本发明的植物病害的防除剂和防除方法对环境负荷少、抵抗性病原菌产生的可能性极低、并且对多种植物病害具有更长期的优异防除能力。此外,在植物病害中,特别是对叶菜或根菜类的软腐病、腐败病、黑腐病、柑橘的溃疡病、桃的细菌性穿孔病等发挥优异效果,在这一点上与以往的微生物农药相比尤为显著有利。
附图说明
图1是表示基于16SrDNA基因的核苷酸序列制作的、本发明的罗氏假单胞菌050572I9株(罗氏假单胞菌FERM BP-10912株)的系统树的图。
具体实施方式
<1>本发明的微生物
本发明的微生物只要是对植物病害具有防除能力的罗氏假单胞菌(Pseudomonas rhodesiae)就没有特别限制。在此,所谓“对植物病害具有防除能力”,是指对任意植物病害的病原菌具有拮抗作用。本发明的微生物通过对植物病害的病原菌发挥拮抗作用,预防或治愈由该病原菌引起的植物病害,尤其对预防植物病害的效果优异。
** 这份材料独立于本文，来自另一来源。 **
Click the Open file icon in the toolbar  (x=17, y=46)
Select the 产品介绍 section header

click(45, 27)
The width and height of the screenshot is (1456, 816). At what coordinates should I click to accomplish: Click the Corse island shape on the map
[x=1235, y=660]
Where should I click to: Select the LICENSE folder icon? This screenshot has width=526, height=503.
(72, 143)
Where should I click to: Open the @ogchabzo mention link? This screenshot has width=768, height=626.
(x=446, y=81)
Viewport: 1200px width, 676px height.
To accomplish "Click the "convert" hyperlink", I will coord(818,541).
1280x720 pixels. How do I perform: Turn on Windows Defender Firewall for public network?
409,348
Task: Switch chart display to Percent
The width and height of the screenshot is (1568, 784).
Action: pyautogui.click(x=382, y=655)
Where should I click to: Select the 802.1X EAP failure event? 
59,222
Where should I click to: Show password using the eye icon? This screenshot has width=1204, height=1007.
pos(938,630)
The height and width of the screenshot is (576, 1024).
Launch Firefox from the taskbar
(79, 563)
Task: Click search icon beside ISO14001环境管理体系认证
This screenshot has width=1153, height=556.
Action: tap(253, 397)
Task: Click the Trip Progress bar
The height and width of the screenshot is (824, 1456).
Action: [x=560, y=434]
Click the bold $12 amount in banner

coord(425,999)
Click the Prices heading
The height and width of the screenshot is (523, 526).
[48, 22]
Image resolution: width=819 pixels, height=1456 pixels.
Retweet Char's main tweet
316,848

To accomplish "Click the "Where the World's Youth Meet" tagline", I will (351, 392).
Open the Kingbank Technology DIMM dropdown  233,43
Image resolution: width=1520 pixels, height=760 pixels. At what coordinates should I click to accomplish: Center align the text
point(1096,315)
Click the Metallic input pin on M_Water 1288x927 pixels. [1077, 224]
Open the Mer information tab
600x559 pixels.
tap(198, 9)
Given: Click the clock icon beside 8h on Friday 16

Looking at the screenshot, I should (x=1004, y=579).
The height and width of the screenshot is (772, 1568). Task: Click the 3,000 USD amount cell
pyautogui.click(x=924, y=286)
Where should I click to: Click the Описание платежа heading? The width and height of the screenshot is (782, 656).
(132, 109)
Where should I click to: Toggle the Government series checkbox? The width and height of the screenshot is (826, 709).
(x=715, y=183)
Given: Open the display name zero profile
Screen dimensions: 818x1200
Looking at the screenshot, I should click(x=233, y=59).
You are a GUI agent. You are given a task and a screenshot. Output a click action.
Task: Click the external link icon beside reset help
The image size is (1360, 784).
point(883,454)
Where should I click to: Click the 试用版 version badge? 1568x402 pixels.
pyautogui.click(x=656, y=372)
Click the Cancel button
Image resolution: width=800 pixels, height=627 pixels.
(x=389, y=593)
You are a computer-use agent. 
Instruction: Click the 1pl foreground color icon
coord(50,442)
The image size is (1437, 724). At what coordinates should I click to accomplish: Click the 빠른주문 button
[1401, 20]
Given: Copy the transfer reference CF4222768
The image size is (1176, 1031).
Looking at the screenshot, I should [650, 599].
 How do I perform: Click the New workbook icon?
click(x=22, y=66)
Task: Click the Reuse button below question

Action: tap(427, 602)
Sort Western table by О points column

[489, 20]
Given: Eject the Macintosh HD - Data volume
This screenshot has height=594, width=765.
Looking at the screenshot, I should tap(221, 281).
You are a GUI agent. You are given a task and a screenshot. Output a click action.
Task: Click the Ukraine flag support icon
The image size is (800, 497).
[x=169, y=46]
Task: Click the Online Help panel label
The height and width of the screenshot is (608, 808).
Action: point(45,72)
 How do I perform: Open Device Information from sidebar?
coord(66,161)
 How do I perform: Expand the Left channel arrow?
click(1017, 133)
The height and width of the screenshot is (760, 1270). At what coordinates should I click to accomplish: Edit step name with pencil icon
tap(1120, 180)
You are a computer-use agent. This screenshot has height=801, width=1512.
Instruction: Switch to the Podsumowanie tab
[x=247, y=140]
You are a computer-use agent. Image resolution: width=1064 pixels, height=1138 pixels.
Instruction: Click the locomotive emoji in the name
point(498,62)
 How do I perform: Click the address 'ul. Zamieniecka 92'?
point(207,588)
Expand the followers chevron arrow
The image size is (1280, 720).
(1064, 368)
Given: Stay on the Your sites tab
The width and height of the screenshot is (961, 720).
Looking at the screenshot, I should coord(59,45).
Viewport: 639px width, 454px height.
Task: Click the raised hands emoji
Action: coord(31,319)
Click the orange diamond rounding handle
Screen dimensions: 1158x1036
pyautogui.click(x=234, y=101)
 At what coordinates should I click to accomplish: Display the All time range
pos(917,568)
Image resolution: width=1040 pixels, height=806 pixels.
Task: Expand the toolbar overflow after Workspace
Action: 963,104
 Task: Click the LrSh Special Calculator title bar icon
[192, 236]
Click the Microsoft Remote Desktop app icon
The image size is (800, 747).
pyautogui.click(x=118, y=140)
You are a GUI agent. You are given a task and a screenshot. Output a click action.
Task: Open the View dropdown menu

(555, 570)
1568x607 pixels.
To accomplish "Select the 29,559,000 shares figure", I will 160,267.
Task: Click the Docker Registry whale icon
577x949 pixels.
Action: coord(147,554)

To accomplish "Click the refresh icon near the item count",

在此所说的“预防植物病害”,是指除了将本发明的微生物施用于没有被植物病害病原菌感染或病症没有出现的植物或者其栽培土壤这一点不同以外、其他都是在同样适合的条件下进行栽培的情况下,施用了本发明微生物的植物的病害程度比未施用本发明微生物的植物低。此外,上述的“治愈植物病害”,是指除了将本发明的微生物施用于被植物病害病原菌感染而出现病症的植物这一点不同以外、其他都是在同样适合的条件下进行栽培的情况下,施用了本发明微生物的植物的病害程度比未施用本发明微生物的植物低。
所谓“病害程度低”,是指例如发病度(或率)低、防除价(preventivevalue)大于0。防除价优选更大的值,若在30以上则是优异的,若在50以上则更优异,若60或70以上则特别优异。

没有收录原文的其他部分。